James Robinson, the successful opera director who's adapted and directed Carmen for the Court Theatre, talks a good line when it comes to adapting the story for a contemporary audience. In an interview with Stagebill he says, "Carmen is a strong, independent woman. [Bizet's] opera portrays her as kind of evil. I don't think she's an evil person."

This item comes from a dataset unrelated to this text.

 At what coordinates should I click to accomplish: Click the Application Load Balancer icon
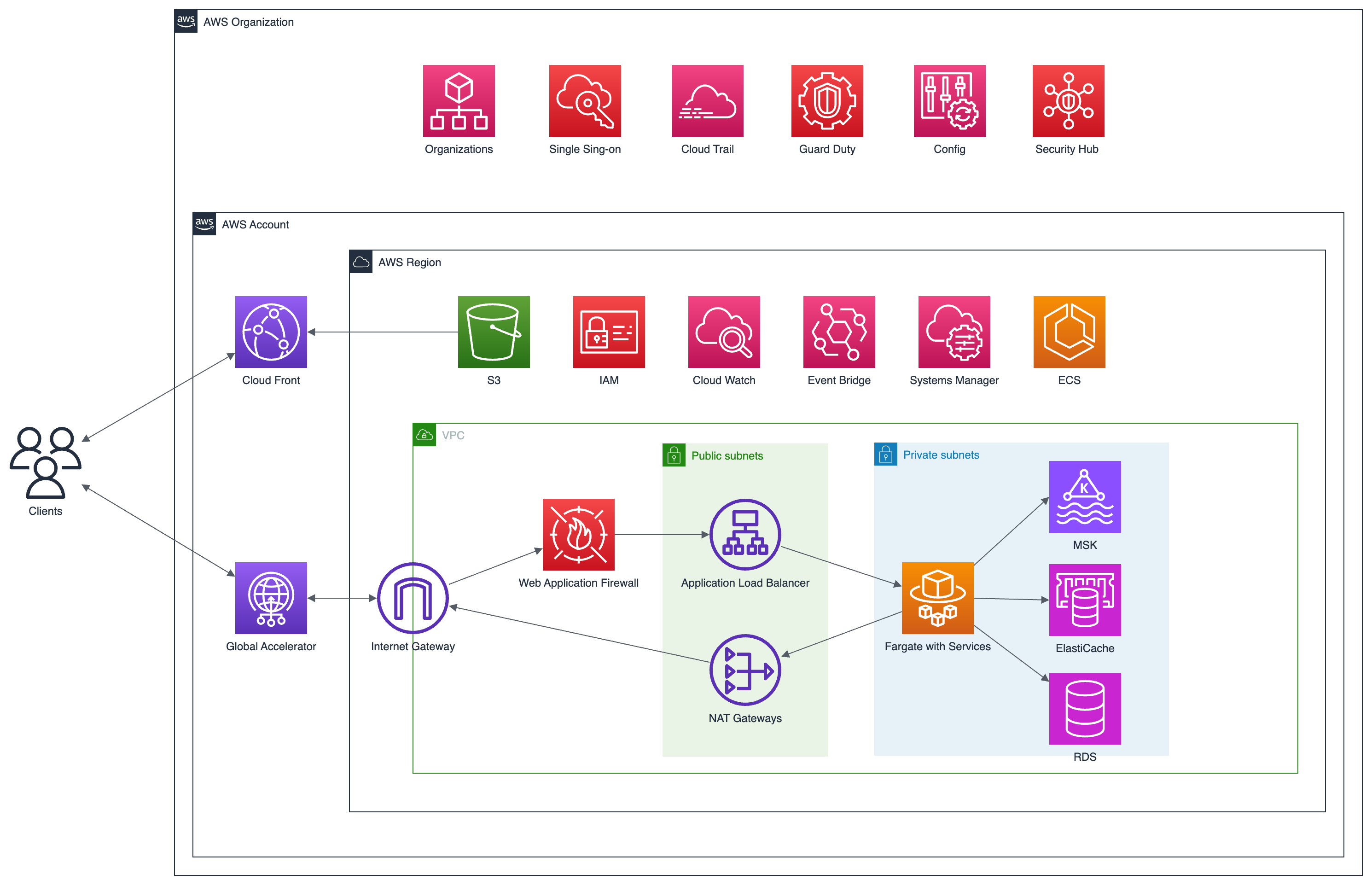[x=744, y=535]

So what does Robinson think of her? Well, from the looks of Court's production, it seems he's confused Carmen with a Gap model wannabe. As portrayed by Broadway alum Josie de Guzman, this featureless, could-be-anybody Carmen spends most of her time sitting with her legs apart, drinking wine straight from the bottle, clicking her castanets, and hissing at Don Jose. She has no objective beyond tormenting him, it seems, and precious little to do; in one of the few glimpses offered into her "Gypsy camp," where one might imagine she and her fellow Gypsies work and strategize to maintain their nomadic existence, the actors simply pass their chairs in a circle for no discernible reason while chanting "Gypsy business, Gypsy business." They may as well be chanting, "Peas and carrots, peas and carrots."

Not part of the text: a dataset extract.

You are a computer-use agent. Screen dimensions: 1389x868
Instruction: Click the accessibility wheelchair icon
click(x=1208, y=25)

This Carmen lacks even the femme fatale's requisite inscrutable mind. While in Merimee's story Carmen pierces any man's intellectual armor, breaking Don Jose simply by insulting his overweening pride, onstage de Guzman displays none of Carmen's psychological insight. To capture Don Jose, all she can think to do is rub his thighs, run his hand over her cleavage, and ride him like a pony. All of which drives him mad (he has nothing to do either). She's not evil, but she's no strong, independent woman either. This is Carmen the cock tease in her special appearance on the Robin Byrd Show.

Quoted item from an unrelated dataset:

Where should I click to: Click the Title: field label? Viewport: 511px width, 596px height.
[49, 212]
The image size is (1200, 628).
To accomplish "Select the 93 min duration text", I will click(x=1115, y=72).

Actually, I'm being generous. This is Carmen the nothing, paired with Don Jose the nobody. Neither de Guzman nor David New as Don Jose makes the slightest effort to give these characters inner lives. The two never have an honest moment together, even during their recurrent dry-humping sessions; they seem barely interested in each other despite wooden protestations to the contrary. The entire affair is overseen by a nameless narrator more concerned with speaking loudly and displaying his costume than with conveying a point of view or telling a story. This Carmen is 90 minutes of people standing on a poorly proportioned stage festooned with irrelevant organic shapes, saying words in the general direction of one another, bathed in a sickening glow the color of irradiated pond scum. The only real things here are the smell of the cigars the actors can't seem to stop smoking and the trickle of water into an ugly little puddle downstage left.
There is only one way I can understand such embarrassing incompetence on an established Equity stage: everyone involved absolutely hates the show. At no time do any of the performers seem to be enjoying themselves. Rather, they seem to be merely getting by, never thinking beyond the simplest, most obvious choice, never expending an unnecessary calorie. When Carmen is killed in the play's finale, de Guzman simply lies down onstage like she's given up. She may as well be flipping Robinson the bird. It's the one gesture deserving of applause.